_PROBLEM_
Search the data for the string "computer" and copy each line where it turns up.

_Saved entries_

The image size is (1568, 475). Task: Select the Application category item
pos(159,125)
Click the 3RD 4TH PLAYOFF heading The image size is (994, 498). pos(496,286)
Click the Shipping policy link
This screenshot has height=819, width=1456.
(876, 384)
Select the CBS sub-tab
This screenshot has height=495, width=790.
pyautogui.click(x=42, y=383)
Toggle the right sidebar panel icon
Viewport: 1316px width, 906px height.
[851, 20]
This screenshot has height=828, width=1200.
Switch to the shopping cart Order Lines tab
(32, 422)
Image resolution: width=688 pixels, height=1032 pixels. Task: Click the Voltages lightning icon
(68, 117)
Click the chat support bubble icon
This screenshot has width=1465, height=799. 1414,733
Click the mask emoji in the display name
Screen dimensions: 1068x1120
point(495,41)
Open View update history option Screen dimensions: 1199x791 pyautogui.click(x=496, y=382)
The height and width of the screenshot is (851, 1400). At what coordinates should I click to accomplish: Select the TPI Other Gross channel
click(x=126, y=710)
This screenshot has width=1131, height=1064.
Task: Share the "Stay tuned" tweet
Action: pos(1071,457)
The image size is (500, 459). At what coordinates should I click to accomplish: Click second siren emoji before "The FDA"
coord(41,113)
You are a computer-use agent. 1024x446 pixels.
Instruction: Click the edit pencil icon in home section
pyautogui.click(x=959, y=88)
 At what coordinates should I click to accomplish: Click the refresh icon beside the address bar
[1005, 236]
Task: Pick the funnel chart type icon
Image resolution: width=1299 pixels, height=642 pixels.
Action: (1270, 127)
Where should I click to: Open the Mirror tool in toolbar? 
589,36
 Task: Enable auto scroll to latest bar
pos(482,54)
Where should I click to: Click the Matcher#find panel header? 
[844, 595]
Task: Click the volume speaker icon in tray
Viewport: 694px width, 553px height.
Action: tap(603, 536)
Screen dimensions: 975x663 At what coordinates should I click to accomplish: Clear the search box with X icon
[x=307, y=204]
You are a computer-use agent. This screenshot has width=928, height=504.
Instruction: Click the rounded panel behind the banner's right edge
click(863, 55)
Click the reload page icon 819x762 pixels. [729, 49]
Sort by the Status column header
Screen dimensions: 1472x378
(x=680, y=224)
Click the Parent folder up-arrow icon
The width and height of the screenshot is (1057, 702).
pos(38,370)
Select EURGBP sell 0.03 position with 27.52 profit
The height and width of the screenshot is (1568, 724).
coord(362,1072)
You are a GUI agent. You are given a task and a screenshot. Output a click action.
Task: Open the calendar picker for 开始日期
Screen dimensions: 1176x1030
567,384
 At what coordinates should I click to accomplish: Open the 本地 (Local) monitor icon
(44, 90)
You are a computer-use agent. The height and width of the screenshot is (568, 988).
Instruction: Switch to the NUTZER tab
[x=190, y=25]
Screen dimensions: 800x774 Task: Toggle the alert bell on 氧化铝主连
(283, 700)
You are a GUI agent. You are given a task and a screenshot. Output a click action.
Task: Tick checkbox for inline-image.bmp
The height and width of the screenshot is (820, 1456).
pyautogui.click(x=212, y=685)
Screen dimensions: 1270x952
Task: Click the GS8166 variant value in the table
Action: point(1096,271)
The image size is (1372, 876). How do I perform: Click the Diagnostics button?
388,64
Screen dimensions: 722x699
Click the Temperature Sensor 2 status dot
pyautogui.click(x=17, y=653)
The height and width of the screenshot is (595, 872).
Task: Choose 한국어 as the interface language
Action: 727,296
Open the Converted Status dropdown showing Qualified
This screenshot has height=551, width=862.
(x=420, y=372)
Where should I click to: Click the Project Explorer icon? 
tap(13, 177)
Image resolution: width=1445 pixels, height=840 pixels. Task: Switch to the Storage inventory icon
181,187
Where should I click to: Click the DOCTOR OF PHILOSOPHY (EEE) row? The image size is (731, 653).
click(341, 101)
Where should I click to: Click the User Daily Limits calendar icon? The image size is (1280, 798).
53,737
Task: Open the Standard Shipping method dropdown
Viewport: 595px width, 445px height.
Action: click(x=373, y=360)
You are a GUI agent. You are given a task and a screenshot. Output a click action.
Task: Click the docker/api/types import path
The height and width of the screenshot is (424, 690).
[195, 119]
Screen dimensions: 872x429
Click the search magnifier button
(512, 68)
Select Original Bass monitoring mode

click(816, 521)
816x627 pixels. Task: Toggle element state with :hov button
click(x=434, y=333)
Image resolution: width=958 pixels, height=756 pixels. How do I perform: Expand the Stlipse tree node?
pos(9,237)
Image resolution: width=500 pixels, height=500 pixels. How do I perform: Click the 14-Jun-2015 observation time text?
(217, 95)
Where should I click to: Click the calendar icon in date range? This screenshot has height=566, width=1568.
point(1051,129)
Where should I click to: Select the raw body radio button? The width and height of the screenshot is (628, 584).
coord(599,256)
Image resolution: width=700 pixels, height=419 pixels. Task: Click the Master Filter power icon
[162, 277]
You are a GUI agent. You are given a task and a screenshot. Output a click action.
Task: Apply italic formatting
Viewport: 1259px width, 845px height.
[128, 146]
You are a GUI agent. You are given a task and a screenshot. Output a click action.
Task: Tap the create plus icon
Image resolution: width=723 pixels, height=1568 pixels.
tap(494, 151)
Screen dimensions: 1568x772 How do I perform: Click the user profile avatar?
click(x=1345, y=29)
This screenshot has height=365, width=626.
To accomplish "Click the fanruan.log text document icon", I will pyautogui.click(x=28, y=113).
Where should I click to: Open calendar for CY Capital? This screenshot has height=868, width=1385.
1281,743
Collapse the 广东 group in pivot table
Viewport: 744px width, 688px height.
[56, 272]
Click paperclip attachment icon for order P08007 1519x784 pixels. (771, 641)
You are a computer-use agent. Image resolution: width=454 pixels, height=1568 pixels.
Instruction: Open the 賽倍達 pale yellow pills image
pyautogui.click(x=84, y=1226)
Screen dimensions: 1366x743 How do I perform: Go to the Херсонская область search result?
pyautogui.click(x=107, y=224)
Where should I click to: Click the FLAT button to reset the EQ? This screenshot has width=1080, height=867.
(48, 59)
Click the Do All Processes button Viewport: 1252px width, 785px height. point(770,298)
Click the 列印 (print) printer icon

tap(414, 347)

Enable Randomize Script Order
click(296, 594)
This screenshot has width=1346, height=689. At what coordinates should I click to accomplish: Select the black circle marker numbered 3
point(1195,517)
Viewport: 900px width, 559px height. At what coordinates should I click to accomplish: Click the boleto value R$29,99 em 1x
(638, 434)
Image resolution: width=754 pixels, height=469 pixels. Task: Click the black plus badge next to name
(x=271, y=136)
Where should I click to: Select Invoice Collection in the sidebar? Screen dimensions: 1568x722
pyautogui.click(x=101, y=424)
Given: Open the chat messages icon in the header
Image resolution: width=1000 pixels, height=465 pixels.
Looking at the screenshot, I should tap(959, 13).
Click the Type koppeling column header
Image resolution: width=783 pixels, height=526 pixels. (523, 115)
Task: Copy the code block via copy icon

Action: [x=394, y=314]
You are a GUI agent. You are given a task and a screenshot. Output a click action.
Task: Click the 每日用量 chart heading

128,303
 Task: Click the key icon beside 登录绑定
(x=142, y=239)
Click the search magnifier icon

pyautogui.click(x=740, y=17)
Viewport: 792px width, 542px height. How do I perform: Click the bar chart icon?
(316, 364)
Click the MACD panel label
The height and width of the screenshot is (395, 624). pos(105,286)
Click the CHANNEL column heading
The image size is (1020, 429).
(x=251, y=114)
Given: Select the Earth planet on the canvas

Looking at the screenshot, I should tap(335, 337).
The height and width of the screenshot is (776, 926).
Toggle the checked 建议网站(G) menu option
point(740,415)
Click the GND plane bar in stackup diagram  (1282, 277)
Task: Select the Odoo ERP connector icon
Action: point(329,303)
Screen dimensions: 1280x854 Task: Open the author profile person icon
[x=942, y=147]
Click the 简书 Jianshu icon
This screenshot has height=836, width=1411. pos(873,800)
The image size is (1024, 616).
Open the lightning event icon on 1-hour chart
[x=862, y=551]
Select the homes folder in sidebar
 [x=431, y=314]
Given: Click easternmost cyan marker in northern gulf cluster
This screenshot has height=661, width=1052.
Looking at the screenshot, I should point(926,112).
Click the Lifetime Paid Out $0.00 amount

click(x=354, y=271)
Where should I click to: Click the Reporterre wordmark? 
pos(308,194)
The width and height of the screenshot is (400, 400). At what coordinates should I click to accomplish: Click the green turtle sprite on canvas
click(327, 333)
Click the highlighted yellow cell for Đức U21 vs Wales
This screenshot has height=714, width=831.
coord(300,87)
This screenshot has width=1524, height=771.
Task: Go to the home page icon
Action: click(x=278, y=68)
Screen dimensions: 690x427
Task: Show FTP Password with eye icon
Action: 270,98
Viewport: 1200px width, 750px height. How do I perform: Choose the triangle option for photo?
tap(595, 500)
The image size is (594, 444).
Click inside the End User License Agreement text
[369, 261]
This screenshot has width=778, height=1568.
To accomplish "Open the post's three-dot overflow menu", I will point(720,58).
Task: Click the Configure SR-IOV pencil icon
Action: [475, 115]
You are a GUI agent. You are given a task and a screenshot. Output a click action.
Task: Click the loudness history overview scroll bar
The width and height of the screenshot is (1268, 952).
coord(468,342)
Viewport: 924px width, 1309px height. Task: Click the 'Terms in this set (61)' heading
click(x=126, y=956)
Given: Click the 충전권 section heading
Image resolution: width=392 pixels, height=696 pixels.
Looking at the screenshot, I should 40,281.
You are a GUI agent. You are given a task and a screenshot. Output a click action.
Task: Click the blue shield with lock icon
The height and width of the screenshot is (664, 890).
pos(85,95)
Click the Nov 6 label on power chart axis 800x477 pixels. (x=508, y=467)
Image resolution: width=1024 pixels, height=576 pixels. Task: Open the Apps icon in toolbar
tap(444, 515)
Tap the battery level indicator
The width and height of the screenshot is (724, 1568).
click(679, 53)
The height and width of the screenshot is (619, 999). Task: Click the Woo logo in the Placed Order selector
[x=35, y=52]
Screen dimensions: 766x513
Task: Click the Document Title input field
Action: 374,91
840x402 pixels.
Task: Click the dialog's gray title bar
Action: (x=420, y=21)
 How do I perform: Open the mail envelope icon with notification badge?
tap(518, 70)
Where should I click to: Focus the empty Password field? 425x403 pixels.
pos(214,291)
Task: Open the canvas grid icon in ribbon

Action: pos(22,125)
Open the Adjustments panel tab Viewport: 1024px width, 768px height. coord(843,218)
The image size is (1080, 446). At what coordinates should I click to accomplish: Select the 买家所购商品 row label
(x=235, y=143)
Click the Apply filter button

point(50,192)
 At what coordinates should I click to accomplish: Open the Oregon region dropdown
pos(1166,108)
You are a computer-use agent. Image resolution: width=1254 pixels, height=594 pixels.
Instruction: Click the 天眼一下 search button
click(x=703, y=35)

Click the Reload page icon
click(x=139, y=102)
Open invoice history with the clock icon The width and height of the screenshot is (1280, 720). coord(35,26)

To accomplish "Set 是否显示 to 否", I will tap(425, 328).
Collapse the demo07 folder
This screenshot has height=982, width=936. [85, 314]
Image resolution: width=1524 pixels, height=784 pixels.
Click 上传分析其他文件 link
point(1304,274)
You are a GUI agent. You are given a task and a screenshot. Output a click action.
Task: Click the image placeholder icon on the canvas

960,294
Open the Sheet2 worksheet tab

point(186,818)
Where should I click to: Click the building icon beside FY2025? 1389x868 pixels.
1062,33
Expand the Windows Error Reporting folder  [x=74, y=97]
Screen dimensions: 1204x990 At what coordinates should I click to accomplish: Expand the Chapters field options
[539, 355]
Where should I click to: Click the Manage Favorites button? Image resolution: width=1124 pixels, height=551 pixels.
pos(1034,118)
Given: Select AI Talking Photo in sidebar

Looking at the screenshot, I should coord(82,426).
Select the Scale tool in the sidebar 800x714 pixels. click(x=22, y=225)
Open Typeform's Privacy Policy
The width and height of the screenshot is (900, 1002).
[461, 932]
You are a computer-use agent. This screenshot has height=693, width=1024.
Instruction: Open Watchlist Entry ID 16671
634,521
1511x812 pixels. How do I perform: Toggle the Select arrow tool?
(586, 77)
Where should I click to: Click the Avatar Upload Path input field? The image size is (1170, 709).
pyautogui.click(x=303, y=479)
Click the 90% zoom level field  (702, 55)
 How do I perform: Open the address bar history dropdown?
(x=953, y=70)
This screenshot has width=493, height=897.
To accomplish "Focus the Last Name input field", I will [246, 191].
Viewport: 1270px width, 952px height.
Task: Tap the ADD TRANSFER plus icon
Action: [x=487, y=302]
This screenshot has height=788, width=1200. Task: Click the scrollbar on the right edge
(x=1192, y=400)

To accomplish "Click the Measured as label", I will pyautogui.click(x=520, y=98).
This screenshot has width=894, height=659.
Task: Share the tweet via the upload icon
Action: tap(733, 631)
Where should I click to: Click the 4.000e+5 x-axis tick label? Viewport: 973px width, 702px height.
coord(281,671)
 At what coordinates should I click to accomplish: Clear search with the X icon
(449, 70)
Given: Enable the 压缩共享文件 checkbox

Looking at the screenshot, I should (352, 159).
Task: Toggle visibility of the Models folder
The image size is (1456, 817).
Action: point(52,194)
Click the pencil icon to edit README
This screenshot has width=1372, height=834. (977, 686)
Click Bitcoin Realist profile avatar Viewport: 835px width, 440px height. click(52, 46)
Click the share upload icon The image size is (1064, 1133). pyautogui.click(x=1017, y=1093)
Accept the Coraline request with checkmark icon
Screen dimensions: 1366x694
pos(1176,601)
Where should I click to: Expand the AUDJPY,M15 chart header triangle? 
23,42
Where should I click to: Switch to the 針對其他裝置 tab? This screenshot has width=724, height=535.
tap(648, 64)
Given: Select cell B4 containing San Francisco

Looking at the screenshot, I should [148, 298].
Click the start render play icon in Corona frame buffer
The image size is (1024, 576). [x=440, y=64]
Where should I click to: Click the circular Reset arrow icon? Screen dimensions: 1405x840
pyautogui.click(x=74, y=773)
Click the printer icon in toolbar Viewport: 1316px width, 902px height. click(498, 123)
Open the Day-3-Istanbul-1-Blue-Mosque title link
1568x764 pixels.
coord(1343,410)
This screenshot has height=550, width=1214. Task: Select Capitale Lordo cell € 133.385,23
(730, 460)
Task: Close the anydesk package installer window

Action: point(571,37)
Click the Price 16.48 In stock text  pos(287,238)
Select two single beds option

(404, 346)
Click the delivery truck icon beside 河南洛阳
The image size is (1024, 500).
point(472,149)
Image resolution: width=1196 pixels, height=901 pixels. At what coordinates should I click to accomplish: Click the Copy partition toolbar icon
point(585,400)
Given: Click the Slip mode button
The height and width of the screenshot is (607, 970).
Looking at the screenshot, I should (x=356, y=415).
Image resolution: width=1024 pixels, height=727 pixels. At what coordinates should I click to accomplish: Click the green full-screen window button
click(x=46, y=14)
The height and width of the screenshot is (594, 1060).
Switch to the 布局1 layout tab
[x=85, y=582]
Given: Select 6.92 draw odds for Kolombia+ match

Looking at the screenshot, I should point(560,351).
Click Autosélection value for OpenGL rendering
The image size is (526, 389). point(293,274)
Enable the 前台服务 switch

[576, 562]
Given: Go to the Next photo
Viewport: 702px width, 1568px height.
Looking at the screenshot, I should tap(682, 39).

_WRITTEN REPLY_
You are a computer-use agent. 1024x446 pixels.
You are a computer-use agent. This screenshot has width=928, height=504.
You are a computer-use agent. The height and width of the screenshot is (568, 988).
You are a computer-use agent. Image resolution: width=454 pixels, height=1568 pixels.
You are a computer-use agent. Image resolution: width=1254 pixels, height=594 pixels.
You are a computer-use agent. This screenshot has height=693, width=1024.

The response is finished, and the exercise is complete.